Plato was Aristotle’s mentor, and although he is never named in the Poetics, his presence is unmistakable. Aristotle borrows a number of formulations from Plato. Admittedly, he challenged his mentor’s claims about the nature and effects of mimesis. Crucially, however, he does not question Plato’s basic assertion that all art is essentially imitative, even in his critique of Plato. Aristotle reinforces the conceptual hold of Platonic mimesis. And again like Plato, he contrasts the representational arts with other forms of human inquiry, such as science and history, which are conventionally associated with truth and reality.

Moreover, his defense of mimesis also turns on a fundamentally Platonic concern: quite obviously which is reason. Furthermore, even though Aristotle counters Plato’s assertion that mimesis is opposed to reason, and argues instead that tragedy offers quite philosophical insights into human actions. Mimesis, for Aristotle, is a real thing, worthy of critical analysis, but its definition still relies, along with all following theorists, on the framework set up by Plato.

A lot of Aristotle’s conceptual holds are traceably deviated from Platonic mimesis; nevertheless, despite these similarities, their difference remains divergent. 2. 2 Difference 2. 2. 1 Definition Plato defines imitator as “a long way off the truth, and can reproduce all things because he lightly touches on a small part of them,

and that part is an image”(11). A tragic poet, in his eyes “is an imitator” and is thrice removed from the nature and the truth. Thus for Plato, mimesis is just a mirror of something else and therefore potentially deceptive.

Aristotle, however, offers many persuasive responses to Plato’s critique of mimesis. Unlike Plato, Aristotle defines mimesis as one instinct of our nature implanted in man from childhood through which we learn our earliest lessons and enjoy pleasure felt in things imitated no less universal. Therefore, unlike being delusional and reflective, mimesis is a craft with its own internal laws and aims. 2. 2. 2 Conceptual focus Aristotle advocates to treat poetry “in itself”, not primarily as a reflection of something else. This is the premise established at the beginning of the Poetics.

As the lines read “I propose to treat of poetry in itself and of its various kinds, noting the essential quality of each……. Following, then, the order of nature, let us begin with the principles which come first. ” Therefore the poem, for Aristotle, is much like a natural object. We can study its parts and structure, classify it according to kind and aim, and determine in individual cases whether it is good. It is an appropriate subject for philosophical inquiry, which conforms to fixed or principles and the “order of nature”.

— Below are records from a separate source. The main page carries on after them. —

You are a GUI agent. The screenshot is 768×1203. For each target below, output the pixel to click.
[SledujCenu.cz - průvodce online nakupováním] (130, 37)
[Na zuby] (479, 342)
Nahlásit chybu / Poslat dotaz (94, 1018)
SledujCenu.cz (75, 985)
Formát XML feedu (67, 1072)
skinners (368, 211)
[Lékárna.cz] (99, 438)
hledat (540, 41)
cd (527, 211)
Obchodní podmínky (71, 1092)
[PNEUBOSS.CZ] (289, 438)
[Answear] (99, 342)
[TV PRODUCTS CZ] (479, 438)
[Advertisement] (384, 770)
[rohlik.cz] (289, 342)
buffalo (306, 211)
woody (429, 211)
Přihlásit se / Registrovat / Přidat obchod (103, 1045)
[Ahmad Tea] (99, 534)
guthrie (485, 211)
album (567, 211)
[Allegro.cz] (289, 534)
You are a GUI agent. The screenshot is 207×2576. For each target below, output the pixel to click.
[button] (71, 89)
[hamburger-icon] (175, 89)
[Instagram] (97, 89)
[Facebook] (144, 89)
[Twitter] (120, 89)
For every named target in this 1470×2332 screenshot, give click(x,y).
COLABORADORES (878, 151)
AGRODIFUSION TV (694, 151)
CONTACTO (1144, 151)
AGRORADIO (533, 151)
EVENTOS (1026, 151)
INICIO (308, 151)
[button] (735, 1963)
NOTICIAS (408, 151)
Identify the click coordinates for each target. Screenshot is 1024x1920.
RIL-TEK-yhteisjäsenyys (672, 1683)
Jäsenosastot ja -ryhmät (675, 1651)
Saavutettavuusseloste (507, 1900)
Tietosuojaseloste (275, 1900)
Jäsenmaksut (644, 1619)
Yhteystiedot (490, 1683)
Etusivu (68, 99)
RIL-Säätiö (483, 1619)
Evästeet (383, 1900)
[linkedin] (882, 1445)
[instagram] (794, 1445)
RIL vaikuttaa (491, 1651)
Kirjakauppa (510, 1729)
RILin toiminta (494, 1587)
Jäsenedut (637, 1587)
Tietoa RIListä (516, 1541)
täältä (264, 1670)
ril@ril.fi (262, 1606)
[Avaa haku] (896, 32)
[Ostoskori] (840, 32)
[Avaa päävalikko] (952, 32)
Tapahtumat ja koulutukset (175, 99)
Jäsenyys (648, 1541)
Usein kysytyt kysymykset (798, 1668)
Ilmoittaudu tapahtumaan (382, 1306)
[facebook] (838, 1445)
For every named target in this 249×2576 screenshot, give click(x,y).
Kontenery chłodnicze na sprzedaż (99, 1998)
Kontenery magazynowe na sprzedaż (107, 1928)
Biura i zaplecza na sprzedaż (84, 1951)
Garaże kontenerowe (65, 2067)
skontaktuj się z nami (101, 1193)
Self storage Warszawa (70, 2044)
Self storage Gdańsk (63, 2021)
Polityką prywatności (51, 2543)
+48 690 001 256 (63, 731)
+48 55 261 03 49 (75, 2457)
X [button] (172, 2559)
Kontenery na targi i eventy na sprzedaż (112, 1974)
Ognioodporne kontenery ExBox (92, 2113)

It thus can be concluded that Aristotle’s metaphors for poetry throughout the Poetics stress the naturalness of mimesis. Whereas Plato’s most common metaphor is mirrors, shadows, optical illusions, which highlight the artificiality or unreality of art and literature. Aristotle’s metaphors emphasize their similarity to natural objects. For example, in asserting that artistic beauty depends

on the order and magnitude of the parts, Aristotle draws an analogy between art and animals: ‘As, therefore, in the case of animate bodies and organisms, a certain magnitude is necessary’ (1951: 31).

Besides, Aristotle’s initial analysis of mimesis also embodies the argument that art has a specific nature of its own. The first three chapters of the Poetics make a distinction among the media, the objects and the manner of mimesis for the different representation of arts. In each case, Aristotle modifies a distinction from Plato, or introduces a distinction where Plato fails to make one. The medium of imitation concerns the “materials” each art uses to represent people and objects. For Plato, poetry and painting, epic and tragedy are essentially the same in their imitation of the real because they are all imitative works.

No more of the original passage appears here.